Hier wäre die Bahn ein echter Ausweg gewesen. Stündlich fährt ein Regionalzug durch Stephanskirchen, doch niemand kann einsteigen! Das konkrete Ziel „Bahnhaltestelle Stephanskirchen“ hätte die Kommune selbsttragend verwirklichen können. Wir hätten nur Fahrradstellplätze, die Busanbindung und wenige Parkplätze bereitstellen müssen. Doch die Bedenkenträger der CSU und Bayernpartei brachten folgende Gegenargumente vor, die wir verstehen, aber nicht nachvollziehen können.
Durch eine Attraktivitätssteigerung der Gemeinde würden der Bebauungsdruck und die Bau- und Mietpreise steigen. Hierzu ist zu sagen, dass es in Händen der Gemeinde liegt, wie viel Bauland ausgewiesen wird. Bau- und Mietpreise sind bereits auf hohem Niveau und werden weiterhin steigen. Gesparte Benzinkosten könnten jedoch einen hohen Mietpreis etwas kompensieren.
Ein Bahnhof an der Simssee- oder Pulvermühlstraße würde sich wegen der langen Bahnsteige gar nicht verwirklichen lassen. Das haben nicht wir zu entscheiden, sondern das ergibt sich aus einer Potentialanalyse der DB-Netz AG. Wieso sollte das bei uns nicht möglich sein, da seit 1996 bayernweit 60 neue Bahnhaltestellen eröffnet wurden.
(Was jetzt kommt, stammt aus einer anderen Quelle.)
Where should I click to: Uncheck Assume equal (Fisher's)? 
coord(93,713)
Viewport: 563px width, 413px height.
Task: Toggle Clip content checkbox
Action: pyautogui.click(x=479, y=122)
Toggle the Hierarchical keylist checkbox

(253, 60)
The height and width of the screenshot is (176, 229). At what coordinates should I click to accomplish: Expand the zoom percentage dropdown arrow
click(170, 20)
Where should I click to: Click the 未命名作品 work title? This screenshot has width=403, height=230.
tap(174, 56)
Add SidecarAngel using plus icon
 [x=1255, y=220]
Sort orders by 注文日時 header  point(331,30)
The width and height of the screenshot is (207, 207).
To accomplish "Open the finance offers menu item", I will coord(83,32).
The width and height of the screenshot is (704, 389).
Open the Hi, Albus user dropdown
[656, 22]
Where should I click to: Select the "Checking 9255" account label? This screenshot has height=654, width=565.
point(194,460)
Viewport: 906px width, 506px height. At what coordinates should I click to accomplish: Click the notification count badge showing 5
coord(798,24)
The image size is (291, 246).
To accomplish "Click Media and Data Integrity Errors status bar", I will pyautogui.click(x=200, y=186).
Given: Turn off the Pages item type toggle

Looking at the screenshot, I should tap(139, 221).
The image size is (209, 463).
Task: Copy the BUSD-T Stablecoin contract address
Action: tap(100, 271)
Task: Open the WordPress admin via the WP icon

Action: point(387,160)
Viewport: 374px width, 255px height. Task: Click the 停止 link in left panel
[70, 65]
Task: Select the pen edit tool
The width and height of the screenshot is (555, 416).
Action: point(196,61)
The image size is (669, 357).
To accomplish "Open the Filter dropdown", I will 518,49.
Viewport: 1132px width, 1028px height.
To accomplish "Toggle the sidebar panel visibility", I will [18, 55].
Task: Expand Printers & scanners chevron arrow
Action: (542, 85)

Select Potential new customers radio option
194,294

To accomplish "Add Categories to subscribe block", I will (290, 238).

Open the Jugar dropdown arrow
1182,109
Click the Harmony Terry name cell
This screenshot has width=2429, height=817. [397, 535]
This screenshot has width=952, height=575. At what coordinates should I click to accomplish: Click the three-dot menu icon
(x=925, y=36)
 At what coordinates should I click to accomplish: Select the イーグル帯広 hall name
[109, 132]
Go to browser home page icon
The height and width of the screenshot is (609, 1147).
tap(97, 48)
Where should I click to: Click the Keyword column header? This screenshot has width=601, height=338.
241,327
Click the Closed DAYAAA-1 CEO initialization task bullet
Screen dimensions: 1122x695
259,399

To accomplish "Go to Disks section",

Allein auf der Mangfallbahnstrecke gibt es zwischen Rosenheim und Holzkirchen 9 Bahnhaltestellen.
Das Argument von Karl Mair (2.Bgm.)ist schon fragwürdig: „Wir schaffen einen Bahnhof mit Park-&-Ride-Parkplätzen, der vor allem dem Hinterland zugutekommt.“ Das ist reinste Kirchturmpolitik ohne Weitsicht! Ist es denn besser, wenn die Pendler aus dem Hinterland morgens, mittags und abends Schloßberg verstopfen und die Ortsmitte verpesten, als sie vorher in den Zug zu bringen? Und ist es solidarisch, wenn allein die Stadt Rosenheim sämtliche Pendlerparkplätze für das Umland zur Verfügung stellen muss?
Wir bedauern es sehr, dass mit einer Stimme Mehrheit nun für weitere zehn Jahre eine Bahnhaltestelle blockiert ist und dem Autoverkehr der Vorrang eingeräumt wird. „Straße vor Schiene“ ist ja auch der Schwerpunkt des aktuellen Bundeverkehrswegeplans, daran halten sich die Vertreter der CSU.
Unser Dank gilt den Gemeinderäten der Parteifreien und der Grünen, die mit uns gekämpft haben.